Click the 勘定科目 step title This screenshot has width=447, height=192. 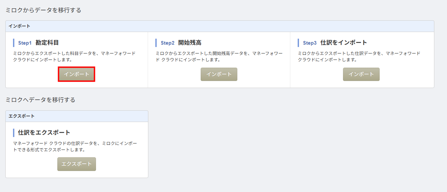(47, 43)
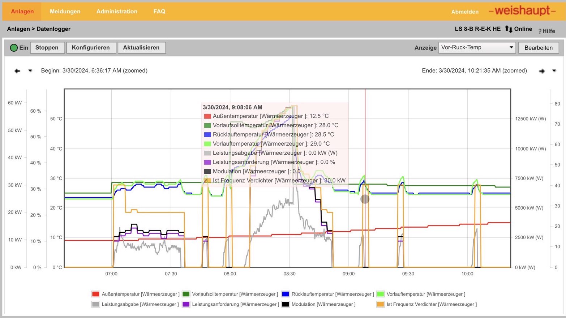Click the Weishaupt logo
This screenshot has width=566, height=318.
tap(522, 11)
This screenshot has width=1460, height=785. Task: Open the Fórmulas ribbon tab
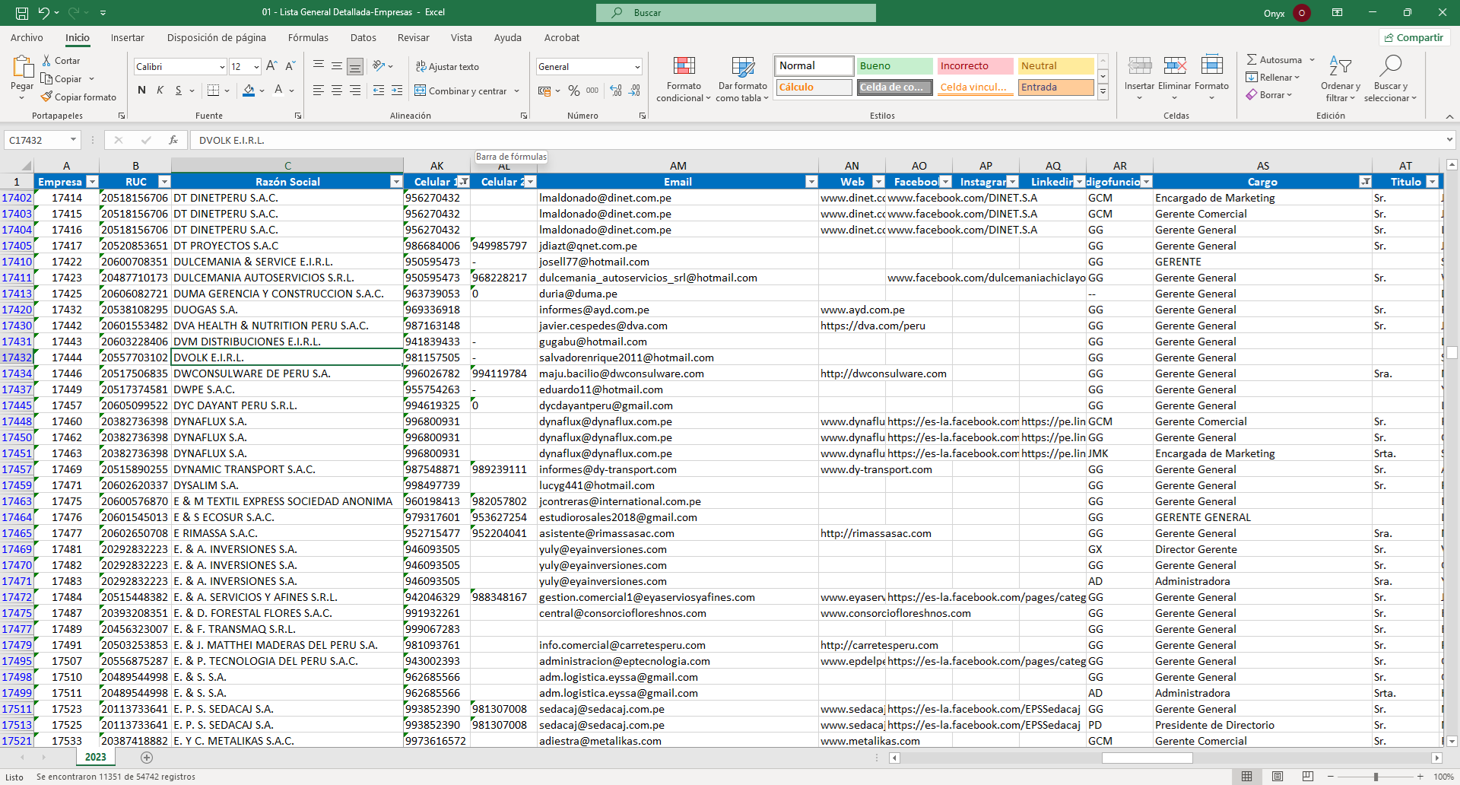click(x=308, y=37)
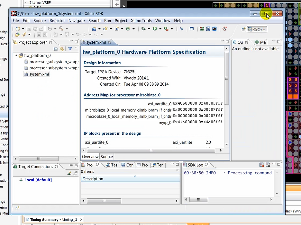
Task: Switch to the Source tab of system.xml
Action: 106,157
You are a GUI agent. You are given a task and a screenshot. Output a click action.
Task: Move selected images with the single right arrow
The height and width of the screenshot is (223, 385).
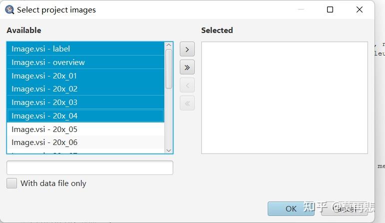click(x=187, y=49)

....................

ASSIGNMENT: Leave every picture out and print exactly the lines from the one that contains "The height and" through the last line of the material above.

REPLY TO THE EXERCISE:
The height and width of the screenshot is (223, 385).
click(x=187, y=49)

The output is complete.